Floridaredman - I remember that emotionally unavailable man post awhile back too. There was some good posts there but others that I read that bothered me. I know this is a Wayward forum and I am a BS so I will try to outline my thoughts as carefully as possible.

When I hear the "I cheated because my husband was emotionally unavailable" I can't help but think this is a form of blame shifting for having the affair type of thinking. I know you state that it still is not an excuse but before you even go down that path I would make sure that it is true and not rewritten marriage history.

The other problem is that while this is good advise to someone BEFORE cheating has occurred, 99.9% of people on SI are here either because they are already a BS or a WS. The A is a game changer - if your BH was in fact emotionally unavailable beforehand, the fact that an A happened means that issue will have to be tabled until the A is addressed first. As a BS, I can tell you that we have to put our guard up right after finding out and for awhile after wards. Trust needs to be rebuilt so that the BS feels safe again, this takes time and reinforced actions by the WS. While that is occurring, I wouldn't expect your BH to suddenly be able to fix their emotionally unavailability for extended periods of time in some cases. For BS we sometimes tell to them they need to do the 180 - if your BH is one that the 180 is good advice, they are going to only appear even more emotionally unavailable to you as they work on healing.

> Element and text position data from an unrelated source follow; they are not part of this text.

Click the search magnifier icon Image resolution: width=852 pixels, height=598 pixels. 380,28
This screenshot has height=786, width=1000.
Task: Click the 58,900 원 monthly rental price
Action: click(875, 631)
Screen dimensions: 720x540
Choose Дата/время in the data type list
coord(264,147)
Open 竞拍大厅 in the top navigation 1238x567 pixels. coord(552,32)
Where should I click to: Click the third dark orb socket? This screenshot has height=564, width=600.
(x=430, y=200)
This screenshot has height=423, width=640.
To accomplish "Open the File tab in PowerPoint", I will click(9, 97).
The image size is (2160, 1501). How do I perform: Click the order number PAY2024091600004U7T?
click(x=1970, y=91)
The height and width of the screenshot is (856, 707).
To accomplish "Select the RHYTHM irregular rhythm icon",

A final issue to consider is expectations. It is probably a lot easier for that fantasy unicorn of an AP to seam more emotionally available than the person that has to deal with real world problems. If your expectation is that your BH suddenly becomes as emotionally available as the AP becareful that your expectations are not unrealistic.

If after considering all the above issues, you still feel your BH is an emotionally unavailable man - give it plenty of time for him to process through the healing from the A. Once things are going reasonably well, then is the time to begin to address it.


BS - Me 38
WS - Wife 39
D-Day - Oct 12
Married 10 years
OM1 - 12-year LTA
OM2 - 9 month A turned into open relationship with couple for another 1 1/2 years

Posts: 449 | Registered: Nov 2012
floridaredman
Member
Member # 15122
Default  Posted: 2:37 PM, January 20th (Monday)

When I hear the "I cheated because my husband was emotionally unavailable" I can't help but think this is a form of blame shifting for having the affair type of thinking. I know you state that it still is not an excuse but before you even go down that path I would make sure that it is true and not rewritten marriage history.

ReunitePangea,

I totally agree with you. Your insight extends some very good information .

The other problem is that while this is good advise to someone BEFORE cheating has occurred, 99.9% of people on SI are here either because they are already a BS or a WS

That is true for those who are already here, but also remember there are thousands who lurk before they cheat or those that lurk who have considered cheating an may not be a member and the post helps them. I've seen it done before.